DOKUMENTTEXT:

Aufsatz
Die Anwesenheitspflicht in Erstaufnahmestellen Teil 2
Die mit dem Asylverfahren betrauten Behörden (Bundesamt für Fremdenwesen und
Asyl [(BFA; vormals Bundesasylamt (BAA)], Landespolizeidirektionen als Fremdenpolizeibehörden,
Bundesministerium für Inneres) mussten in der Vergangenheit feststellen, dass Asylwerber
zu Beginn des Asylverfahrens für die notwendig vorzunehmenden Amtshandlungen
(Erstbefragung des Asylwerbers, amtsärztliche Untersuchungen etc.) nicht (immer) zur Verfügung
standen. So wurde beobachtet, dass Asylwerber nach vorgenommener erkennungsdienstlicher
Behandlung und Durchsuchung die Erstaufnahmestelle wieder verließen, teilweise
in die Illegalität untertauchten und für weitere Verfahrenshandlungen nicht mehr oder
nur mehr mit erheblichem Aufwand (nach eingeleiteten Fahndungsmaßnahmen) auffindbar
waren. Dieser Umstand führte zu erheblichen zeitlichen Verzögerungen im Asylverfahren und
hinderte einen reibungslosen und effizienten Ablauf desselben.
Der Gesetzgeber hat auf diesen Missstand reagiert und mit dem Fremdenrechtsänderungsgesetz
2011 unter anderem die ununterbrochene Anwesenheitspflicht für Asylwerber in Erstaufnahmestellen
für bis zu 120 Stunden (in Ausnahmefällen bis zu 168 Stunden) eingeführt, damit
diese für die Durchführung der erforderlichen Amtshandlungen erreichbar sind. Mit der
Anwesenheitspflicht sollen die Mitwirkungspflichten des Asylwerbers als auch die notwendigen
Verfahrenshandlungen durch die ständige Anwesenheit des Asylwerbers in der Erstaufnahmestelle
gesichert und verbessert werden. Damit soll ein Beitrag zum reibungslosen und
effizienten Ablauf des Asylverfahrens geleistet und Verzögerungen vermieden werden.

ARBEITSAUFTRAG 1: Prüfen Sie, ob die folgenden Aussagen mit dem Aufsatz über die Anwesenheitspflicht in Erstaufnahmestellen übereinstimmen. Antworten Sie jeweils mit Ja oder Nein und zitieren Sie die entscheidenden Worte des Aufsatzes wörtlich: (a) Die Anwesenheitspflicht wurde mit dem Fremdenrechtsänderungsgesetz 2011 eingeführt. (b) In Ausnahmefällen kann die Anwesenheitspflicht bis zu 200 Stunden dauern. (c) Asylwerber verließen die Erstaufnahmestelle noch vor der erkennungsdienstlichen Behandlung.
ARBEITSAUFTRAG 2: Zitieren Sie aus dem Aufsatz über die Anwesenheitspflicht den Abschnitt von „Der Gesetzgeber hat“ bis einschließlich „Verzögerungen vermieden werden.“ wortgetreu.
Die Auflistung wird für die Bearbeitung nicht gebraucht.

QUELLDATEN:
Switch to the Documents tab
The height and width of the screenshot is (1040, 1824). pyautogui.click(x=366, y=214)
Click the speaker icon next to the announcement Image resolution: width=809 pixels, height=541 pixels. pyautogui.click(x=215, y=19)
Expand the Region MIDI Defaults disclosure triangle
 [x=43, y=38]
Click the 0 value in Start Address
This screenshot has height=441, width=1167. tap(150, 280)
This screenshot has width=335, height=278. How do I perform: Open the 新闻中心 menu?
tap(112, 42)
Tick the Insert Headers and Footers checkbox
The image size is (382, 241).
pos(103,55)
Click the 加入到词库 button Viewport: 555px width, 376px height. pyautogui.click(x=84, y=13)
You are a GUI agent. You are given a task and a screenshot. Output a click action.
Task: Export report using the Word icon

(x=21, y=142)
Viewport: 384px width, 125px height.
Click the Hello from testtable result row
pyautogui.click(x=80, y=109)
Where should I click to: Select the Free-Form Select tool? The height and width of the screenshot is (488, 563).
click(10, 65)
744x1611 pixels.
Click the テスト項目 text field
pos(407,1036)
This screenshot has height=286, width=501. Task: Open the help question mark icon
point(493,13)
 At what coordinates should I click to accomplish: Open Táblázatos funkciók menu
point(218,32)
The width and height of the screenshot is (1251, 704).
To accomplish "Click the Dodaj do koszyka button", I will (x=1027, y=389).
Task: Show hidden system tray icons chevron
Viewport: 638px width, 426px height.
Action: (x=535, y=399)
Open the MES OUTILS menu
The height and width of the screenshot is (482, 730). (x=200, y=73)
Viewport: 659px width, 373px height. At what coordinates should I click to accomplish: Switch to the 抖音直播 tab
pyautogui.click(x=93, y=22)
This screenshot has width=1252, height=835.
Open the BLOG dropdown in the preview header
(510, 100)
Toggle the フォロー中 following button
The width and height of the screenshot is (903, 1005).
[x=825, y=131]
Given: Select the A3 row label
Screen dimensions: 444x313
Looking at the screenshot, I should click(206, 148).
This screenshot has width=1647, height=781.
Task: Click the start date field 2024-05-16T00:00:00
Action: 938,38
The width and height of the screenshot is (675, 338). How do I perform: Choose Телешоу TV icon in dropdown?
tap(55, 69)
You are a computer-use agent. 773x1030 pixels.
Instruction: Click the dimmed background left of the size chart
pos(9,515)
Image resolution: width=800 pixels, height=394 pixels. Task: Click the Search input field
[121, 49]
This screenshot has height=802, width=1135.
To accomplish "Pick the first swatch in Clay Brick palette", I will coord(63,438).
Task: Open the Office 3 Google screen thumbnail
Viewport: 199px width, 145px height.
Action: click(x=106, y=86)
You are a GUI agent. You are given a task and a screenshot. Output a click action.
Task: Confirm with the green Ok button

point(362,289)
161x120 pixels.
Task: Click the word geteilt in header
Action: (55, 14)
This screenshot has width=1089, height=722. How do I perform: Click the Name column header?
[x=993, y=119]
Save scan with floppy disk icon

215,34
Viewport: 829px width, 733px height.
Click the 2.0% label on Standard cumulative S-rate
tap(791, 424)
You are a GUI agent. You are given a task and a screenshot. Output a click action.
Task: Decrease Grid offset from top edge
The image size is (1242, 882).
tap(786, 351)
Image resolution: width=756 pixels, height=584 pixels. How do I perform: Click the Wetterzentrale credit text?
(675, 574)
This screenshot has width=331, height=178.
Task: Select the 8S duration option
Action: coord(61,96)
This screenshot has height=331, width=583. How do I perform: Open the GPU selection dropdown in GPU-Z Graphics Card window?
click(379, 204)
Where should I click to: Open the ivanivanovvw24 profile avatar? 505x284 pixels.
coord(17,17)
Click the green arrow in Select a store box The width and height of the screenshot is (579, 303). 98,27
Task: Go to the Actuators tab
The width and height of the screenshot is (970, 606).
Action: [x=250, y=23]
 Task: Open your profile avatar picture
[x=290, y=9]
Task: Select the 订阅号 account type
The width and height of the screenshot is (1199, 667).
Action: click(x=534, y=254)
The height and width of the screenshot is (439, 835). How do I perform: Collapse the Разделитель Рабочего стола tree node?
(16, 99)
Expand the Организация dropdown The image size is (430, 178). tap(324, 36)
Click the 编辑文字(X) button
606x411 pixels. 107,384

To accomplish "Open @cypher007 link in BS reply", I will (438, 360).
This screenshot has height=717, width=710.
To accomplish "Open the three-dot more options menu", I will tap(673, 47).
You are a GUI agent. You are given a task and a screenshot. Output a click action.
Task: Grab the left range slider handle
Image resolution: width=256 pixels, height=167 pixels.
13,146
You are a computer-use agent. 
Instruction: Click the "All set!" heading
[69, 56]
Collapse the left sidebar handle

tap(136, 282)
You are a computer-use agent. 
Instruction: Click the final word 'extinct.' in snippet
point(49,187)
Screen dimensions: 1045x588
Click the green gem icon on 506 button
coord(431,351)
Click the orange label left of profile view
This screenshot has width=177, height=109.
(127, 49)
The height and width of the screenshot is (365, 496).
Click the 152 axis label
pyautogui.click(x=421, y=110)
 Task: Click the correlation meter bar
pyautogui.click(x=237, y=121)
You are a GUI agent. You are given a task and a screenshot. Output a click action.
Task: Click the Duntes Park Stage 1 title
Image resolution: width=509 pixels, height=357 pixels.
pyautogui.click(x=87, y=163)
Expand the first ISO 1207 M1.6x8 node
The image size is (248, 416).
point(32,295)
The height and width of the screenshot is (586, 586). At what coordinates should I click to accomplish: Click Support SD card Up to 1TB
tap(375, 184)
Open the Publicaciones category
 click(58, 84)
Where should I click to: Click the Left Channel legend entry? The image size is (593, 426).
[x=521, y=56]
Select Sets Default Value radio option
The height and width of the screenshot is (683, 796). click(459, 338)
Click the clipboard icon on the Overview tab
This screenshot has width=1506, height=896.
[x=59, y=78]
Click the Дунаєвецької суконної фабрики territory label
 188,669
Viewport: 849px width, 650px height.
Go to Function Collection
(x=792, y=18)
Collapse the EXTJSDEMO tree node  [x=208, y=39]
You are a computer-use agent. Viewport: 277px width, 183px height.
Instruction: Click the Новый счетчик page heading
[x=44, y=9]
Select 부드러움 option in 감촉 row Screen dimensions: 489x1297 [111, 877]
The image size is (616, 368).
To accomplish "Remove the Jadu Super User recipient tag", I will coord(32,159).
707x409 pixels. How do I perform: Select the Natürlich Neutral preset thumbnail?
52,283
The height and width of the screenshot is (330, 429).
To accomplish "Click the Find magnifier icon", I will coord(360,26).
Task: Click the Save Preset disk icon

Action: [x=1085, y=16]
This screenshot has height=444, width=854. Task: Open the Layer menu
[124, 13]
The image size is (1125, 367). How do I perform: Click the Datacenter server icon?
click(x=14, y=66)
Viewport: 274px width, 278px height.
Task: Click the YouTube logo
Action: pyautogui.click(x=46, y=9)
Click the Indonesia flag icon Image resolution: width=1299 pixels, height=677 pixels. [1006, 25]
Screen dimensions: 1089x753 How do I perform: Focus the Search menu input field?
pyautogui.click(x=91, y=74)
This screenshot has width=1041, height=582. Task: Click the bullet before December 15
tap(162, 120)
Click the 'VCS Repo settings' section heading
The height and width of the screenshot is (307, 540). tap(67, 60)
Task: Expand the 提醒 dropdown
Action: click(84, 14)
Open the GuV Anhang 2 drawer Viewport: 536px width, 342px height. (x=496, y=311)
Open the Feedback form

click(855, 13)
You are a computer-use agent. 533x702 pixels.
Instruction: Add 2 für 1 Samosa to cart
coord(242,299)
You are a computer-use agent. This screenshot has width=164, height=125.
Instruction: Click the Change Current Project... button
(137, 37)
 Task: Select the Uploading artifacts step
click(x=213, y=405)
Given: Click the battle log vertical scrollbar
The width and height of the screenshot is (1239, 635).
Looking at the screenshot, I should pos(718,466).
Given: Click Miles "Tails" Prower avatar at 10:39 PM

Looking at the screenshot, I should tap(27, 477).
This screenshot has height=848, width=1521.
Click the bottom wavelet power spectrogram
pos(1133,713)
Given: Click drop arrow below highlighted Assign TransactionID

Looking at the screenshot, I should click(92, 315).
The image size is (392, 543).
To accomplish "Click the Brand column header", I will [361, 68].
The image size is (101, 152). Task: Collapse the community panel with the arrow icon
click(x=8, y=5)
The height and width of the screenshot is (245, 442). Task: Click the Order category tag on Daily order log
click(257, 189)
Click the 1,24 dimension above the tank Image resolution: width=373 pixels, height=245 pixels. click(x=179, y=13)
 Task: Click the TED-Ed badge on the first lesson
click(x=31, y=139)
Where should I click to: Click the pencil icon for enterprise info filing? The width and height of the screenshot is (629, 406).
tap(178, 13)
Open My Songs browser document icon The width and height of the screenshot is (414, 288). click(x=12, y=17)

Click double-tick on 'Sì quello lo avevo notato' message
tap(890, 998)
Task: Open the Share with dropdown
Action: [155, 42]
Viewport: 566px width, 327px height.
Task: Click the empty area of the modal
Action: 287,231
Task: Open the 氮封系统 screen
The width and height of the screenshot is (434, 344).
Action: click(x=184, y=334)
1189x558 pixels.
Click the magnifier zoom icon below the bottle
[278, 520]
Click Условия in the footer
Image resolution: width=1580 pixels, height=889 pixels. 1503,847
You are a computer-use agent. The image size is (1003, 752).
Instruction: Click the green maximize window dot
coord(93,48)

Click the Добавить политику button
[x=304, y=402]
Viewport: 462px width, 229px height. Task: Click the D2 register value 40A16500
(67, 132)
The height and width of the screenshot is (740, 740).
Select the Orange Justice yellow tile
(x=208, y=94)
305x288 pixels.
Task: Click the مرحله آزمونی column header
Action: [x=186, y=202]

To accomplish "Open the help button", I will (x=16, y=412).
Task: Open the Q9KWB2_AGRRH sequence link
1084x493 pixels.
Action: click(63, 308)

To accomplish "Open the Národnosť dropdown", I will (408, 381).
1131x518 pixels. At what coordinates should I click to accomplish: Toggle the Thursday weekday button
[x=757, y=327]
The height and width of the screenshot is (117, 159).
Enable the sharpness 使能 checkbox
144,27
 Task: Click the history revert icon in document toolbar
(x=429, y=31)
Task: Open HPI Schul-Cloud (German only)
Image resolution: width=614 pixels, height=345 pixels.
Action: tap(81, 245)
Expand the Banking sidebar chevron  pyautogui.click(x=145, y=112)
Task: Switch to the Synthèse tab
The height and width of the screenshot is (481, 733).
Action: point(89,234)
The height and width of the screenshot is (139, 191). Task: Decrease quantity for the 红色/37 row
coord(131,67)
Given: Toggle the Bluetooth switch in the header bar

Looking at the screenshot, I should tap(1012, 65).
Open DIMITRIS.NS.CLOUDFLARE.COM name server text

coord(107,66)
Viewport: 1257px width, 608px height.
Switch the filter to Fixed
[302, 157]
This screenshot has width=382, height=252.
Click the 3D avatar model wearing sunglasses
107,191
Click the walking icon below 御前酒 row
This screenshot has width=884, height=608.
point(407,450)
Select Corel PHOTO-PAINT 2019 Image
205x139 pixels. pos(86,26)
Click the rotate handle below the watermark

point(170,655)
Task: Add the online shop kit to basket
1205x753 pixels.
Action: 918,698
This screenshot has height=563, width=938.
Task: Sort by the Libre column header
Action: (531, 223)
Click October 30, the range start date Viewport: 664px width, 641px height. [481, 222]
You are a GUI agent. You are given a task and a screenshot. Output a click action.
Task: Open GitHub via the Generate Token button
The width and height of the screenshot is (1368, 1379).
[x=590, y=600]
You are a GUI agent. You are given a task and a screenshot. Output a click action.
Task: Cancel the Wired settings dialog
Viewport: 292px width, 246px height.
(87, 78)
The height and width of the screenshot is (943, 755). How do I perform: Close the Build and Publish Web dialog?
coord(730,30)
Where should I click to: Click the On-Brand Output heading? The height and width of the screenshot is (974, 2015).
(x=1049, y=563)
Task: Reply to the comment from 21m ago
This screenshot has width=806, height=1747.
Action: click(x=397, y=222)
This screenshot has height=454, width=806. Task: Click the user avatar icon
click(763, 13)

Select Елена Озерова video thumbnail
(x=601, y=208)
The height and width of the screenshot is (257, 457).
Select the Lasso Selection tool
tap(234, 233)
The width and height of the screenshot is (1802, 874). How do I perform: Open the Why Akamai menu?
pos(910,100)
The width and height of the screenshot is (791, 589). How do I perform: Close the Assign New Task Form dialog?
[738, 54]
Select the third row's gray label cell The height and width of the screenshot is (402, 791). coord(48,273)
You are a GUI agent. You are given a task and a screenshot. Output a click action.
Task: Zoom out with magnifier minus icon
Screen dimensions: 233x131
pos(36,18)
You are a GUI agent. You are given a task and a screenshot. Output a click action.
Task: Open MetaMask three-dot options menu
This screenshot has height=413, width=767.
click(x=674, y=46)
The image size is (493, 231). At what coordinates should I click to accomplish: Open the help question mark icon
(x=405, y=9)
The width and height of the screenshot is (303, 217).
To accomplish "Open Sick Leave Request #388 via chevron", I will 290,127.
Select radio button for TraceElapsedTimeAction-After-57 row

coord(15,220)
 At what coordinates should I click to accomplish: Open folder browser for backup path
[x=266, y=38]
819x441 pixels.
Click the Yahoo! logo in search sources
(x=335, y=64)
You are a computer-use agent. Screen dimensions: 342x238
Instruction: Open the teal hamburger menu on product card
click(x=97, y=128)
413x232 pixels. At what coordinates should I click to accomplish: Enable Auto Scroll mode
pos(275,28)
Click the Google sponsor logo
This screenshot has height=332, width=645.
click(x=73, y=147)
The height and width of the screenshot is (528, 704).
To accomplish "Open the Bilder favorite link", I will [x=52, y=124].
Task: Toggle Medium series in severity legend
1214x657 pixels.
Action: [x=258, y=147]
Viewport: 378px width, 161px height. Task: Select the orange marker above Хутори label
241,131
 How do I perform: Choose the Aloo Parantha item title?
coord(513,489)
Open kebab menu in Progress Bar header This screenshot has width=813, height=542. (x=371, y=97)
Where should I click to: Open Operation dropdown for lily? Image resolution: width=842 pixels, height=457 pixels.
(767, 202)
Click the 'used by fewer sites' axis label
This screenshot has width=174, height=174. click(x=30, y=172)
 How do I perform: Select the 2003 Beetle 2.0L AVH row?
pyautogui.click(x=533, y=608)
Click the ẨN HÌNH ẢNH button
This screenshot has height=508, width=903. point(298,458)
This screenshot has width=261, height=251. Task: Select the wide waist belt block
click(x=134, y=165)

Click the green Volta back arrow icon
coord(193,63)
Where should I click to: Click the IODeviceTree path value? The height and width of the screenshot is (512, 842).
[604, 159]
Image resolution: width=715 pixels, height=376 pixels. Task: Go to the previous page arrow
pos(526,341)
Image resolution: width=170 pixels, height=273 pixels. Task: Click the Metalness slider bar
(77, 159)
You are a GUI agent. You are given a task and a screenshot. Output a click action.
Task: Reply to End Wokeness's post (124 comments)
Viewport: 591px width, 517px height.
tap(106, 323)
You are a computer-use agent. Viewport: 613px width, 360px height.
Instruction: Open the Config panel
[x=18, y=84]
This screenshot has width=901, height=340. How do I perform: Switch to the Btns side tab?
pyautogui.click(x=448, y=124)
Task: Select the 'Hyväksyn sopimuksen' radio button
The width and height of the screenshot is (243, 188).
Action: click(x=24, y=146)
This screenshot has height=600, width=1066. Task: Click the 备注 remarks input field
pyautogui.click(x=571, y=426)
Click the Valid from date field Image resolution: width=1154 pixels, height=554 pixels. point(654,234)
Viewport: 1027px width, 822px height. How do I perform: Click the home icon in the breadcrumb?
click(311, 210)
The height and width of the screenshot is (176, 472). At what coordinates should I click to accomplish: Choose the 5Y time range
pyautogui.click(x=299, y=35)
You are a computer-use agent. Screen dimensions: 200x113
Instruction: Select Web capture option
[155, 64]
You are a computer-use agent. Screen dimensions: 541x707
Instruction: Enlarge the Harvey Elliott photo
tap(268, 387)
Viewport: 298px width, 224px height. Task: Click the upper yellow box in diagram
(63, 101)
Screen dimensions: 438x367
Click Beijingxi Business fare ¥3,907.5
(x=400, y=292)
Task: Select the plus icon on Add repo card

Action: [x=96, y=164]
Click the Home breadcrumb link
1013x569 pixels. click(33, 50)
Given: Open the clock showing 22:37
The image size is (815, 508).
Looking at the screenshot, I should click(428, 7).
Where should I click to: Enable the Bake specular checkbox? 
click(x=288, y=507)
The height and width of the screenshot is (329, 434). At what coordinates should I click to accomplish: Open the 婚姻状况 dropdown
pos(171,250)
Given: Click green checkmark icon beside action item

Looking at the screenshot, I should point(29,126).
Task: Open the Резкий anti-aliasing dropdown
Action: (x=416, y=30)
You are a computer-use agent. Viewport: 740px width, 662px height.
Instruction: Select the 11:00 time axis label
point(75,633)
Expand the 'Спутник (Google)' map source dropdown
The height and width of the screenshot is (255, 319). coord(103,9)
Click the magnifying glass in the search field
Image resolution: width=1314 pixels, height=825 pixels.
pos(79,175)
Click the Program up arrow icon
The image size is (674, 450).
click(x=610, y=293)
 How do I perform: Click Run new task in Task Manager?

ANTWORTFELD 1:
(a) Ja: „mit dem Fremdenrechtsänderungsgesetz 2011 unter anderem die ununterbrochene Anwesenheitspflicht für Asylwerber in Erstaufnahmestellen“
(b) Nein: „(in Ausnahmefällen bis zu 168 Stunden)“
(c) Nein: „nach vorgenommener erkennungsdienstlicher Behandlung und Durchsuchung die Erstaufnahmestelle wieder verließen“

ANTWORTFELD 2:
Der Gesetzgeber hat auf diesen Missstand reagiert und mit dem Fremdenrechtsänderungsgesetz
2011 unter anderem die ununterbrochene Anwesenheitspflicht für Asylwerber in Erstaufnahmestellen
für bis zu 120 Stunden (in Ausnahmefällen bis zu 168 Stunden) eingeführt, damit
diese für die Durchführung der erforderlichen Amtshandlungen erreichbar sind. Mit der
Anwesenheitspflicht sollen die Mitwirkungspflichten des Asylwerbers als auch die notwendigen
Verfahrenshandlungen durch die ständige Anwesenheit des Asylwerbers in der Erstaufnahmestelle
gesichert und verbessert werden. Damit soll ein Beitrag zum reibungslosen und
effizienten Ablauf des Asylverfahrens geleistet und Verzögerungen vermieden werden.